WHAT NEEDS TO BE DONE: With pictures left out, retype exactly the lines from the one containing "977x558 pixels." through the final line of the entries.

(Dataset entries)
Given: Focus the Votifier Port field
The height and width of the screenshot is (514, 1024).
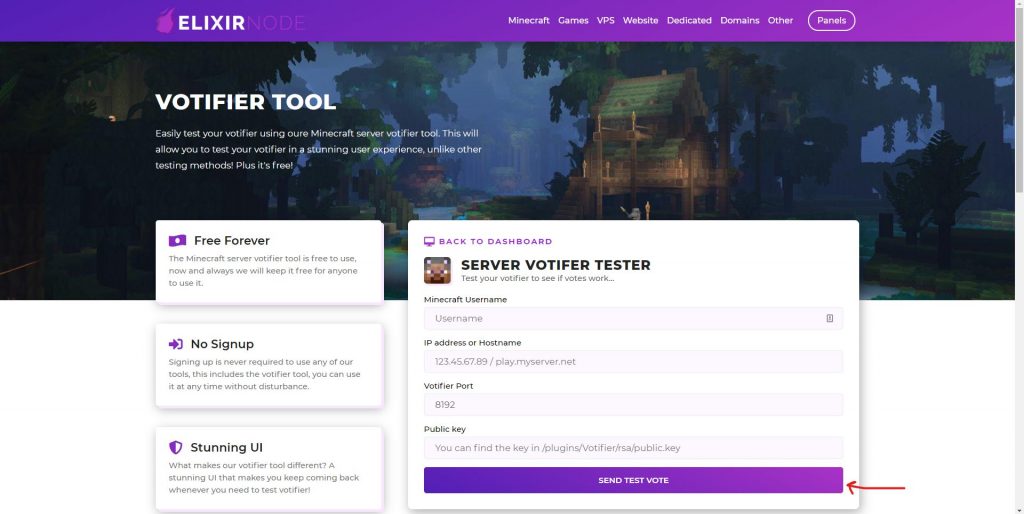Looking at the screenshot, I should [x=633, y=404].
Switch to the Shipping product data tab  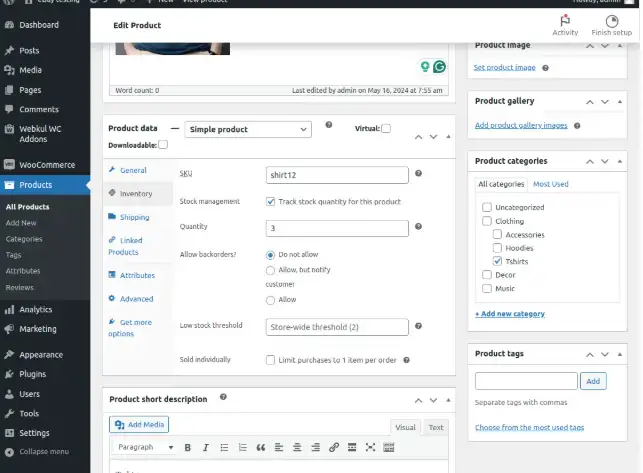(x=134, y=217)
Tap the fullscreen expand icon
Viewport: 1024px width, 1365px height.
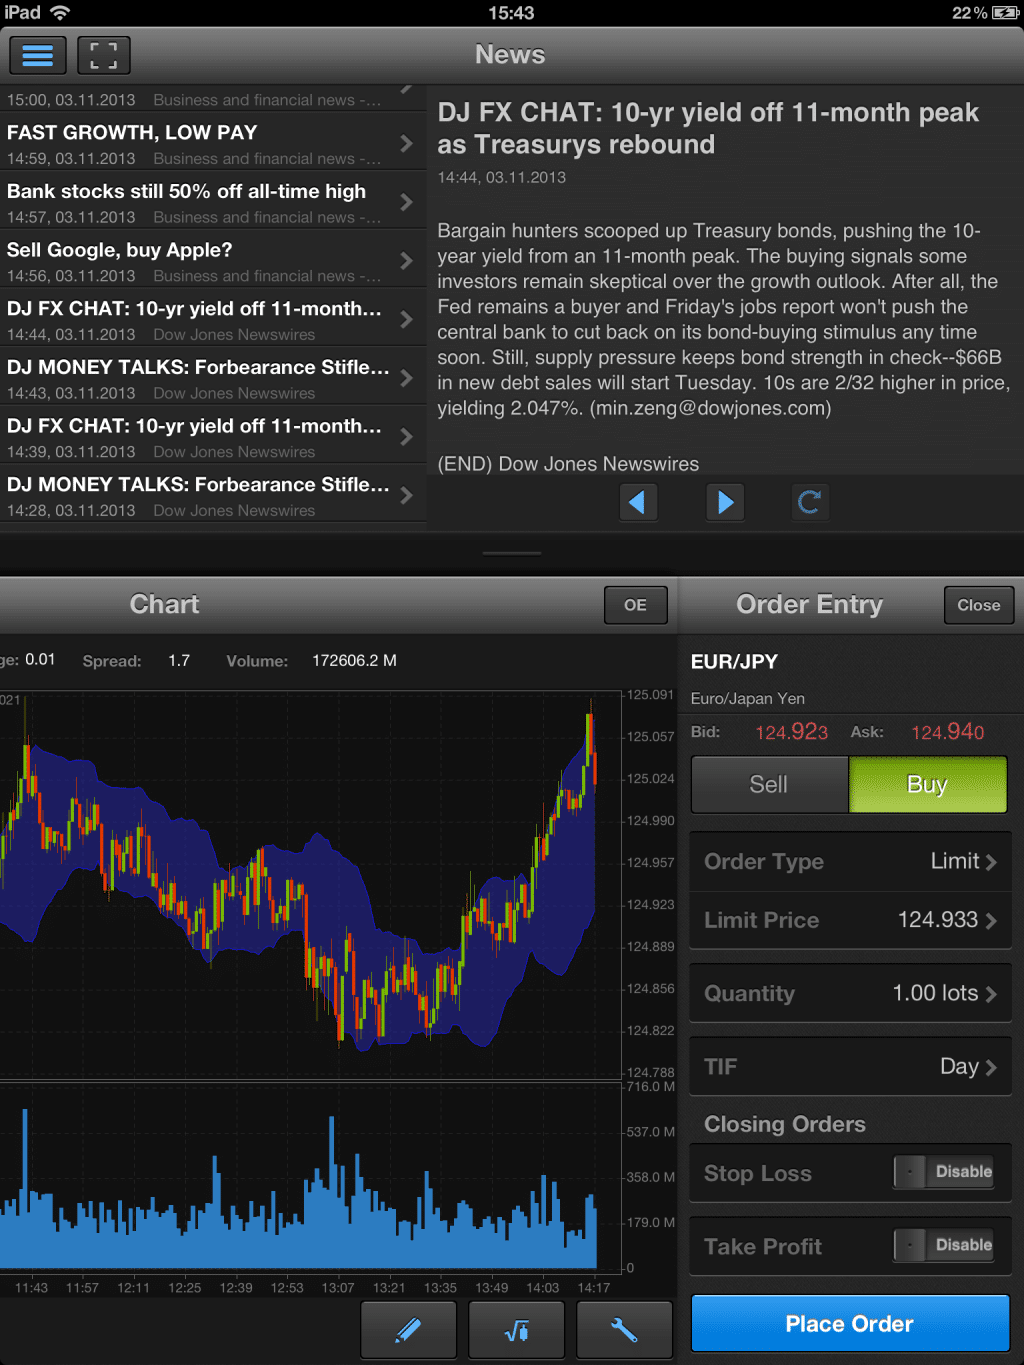103,55
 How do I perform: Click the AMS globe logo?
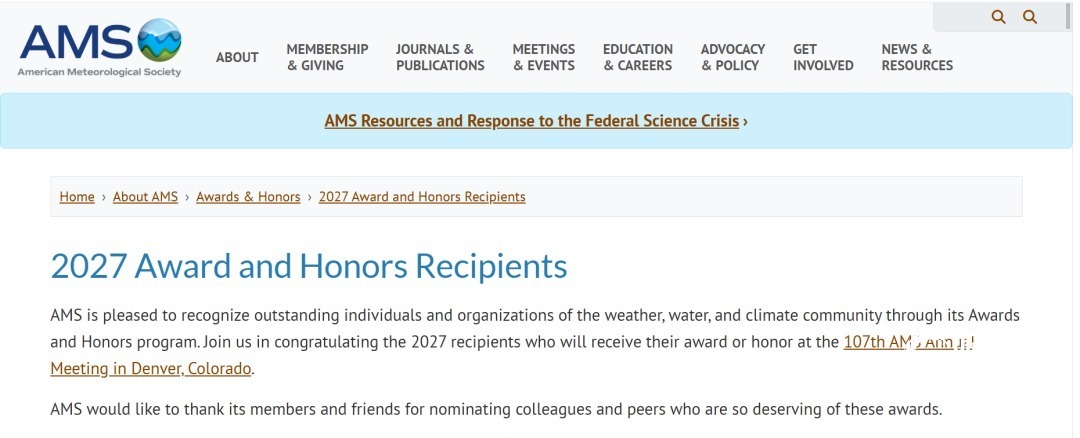[x=159, y=40]
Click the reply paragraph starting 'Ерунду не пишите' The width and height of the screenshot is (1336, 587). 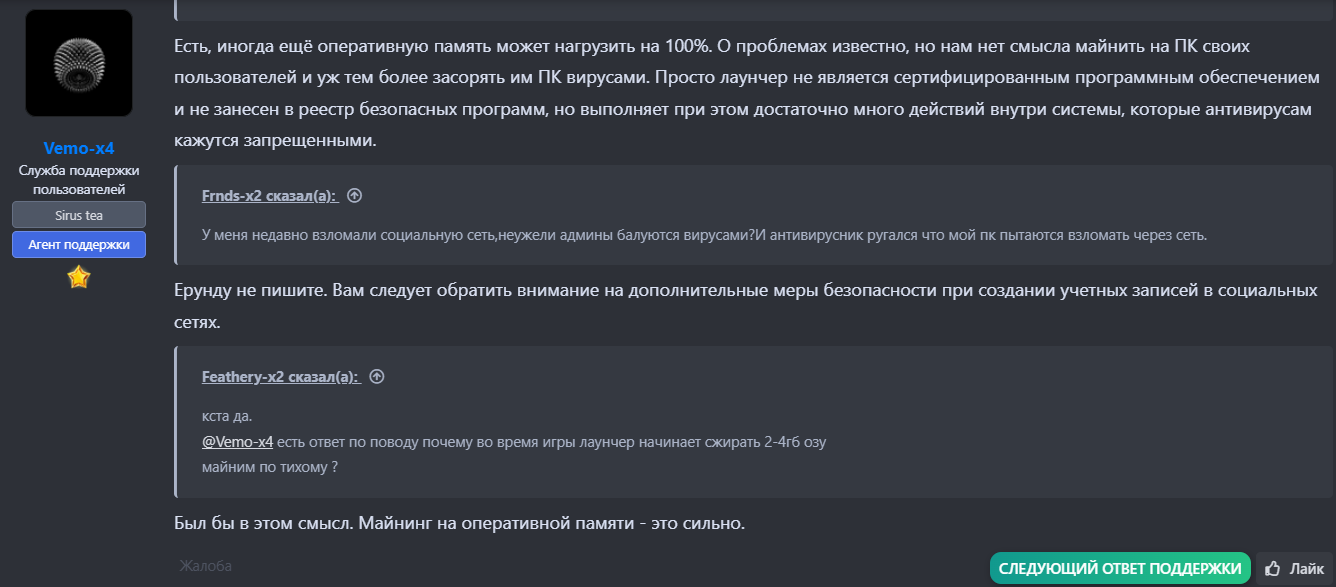(x=745, y=306)
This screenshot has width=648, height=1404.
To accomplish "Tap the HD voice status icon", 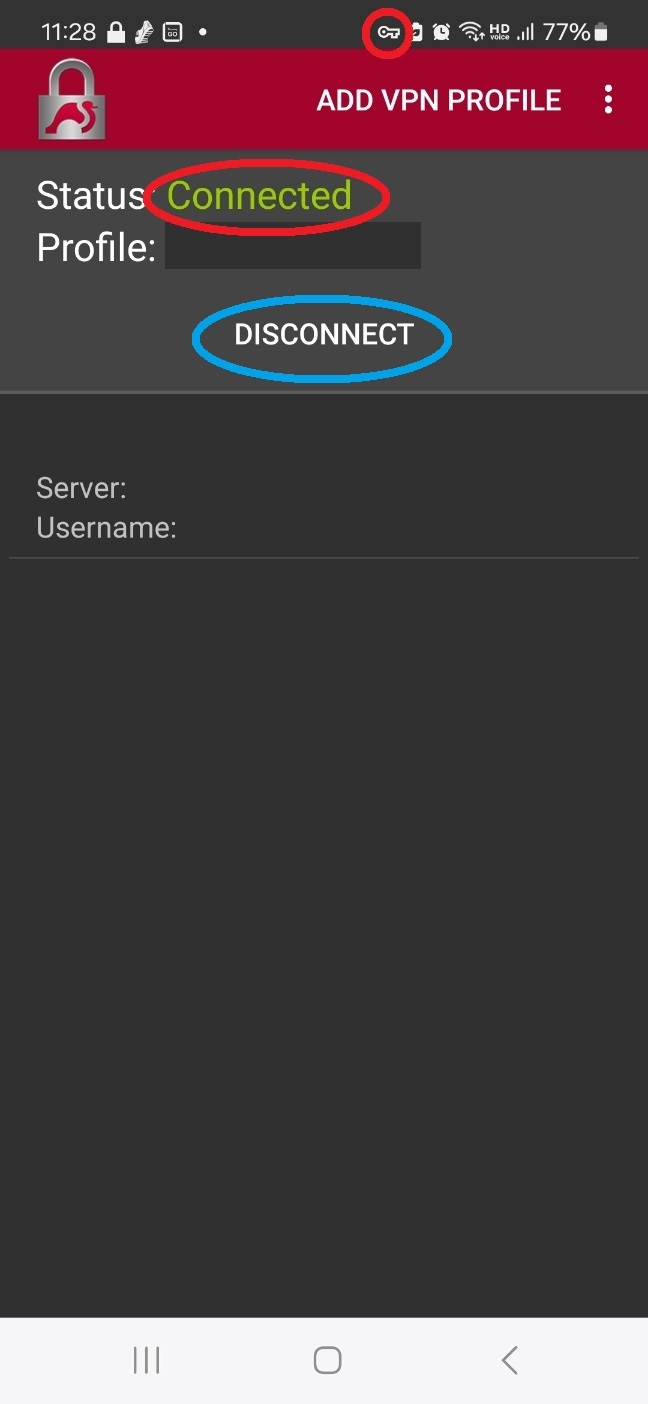I will (x=499, y=32).
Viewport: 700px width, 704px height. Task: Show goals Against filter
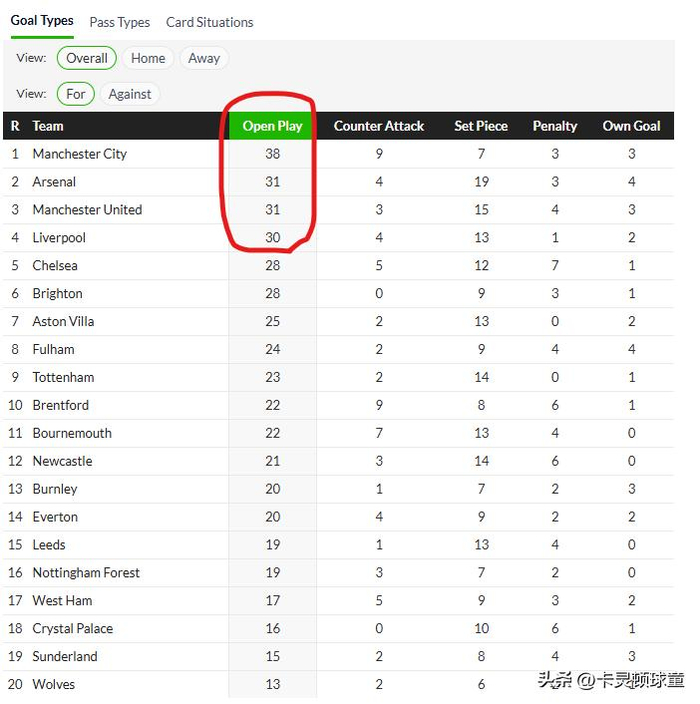pos(130,94)
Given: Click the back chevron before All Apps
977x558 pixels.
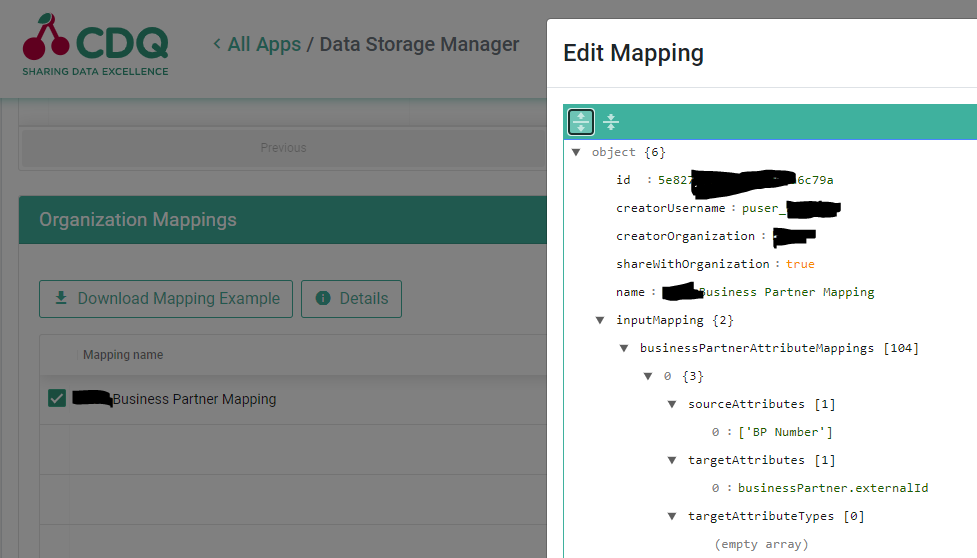Looking at the screenshot, I should pos(217,44).
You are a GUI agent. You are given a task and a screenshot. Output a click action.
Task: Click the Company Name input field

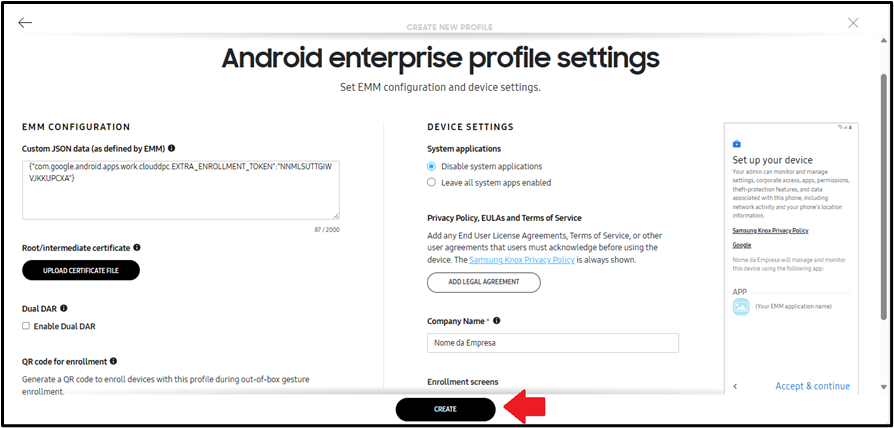(x=553, y=343)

WRITTEN ANSWER:
977x558 pixels.
Looking at the screenshot, I should pos(217,44).
You are a GUI agent. You are given a task and a screenshot. Output a click action.
Task: Click the Company Name input field

(x=553, y=343)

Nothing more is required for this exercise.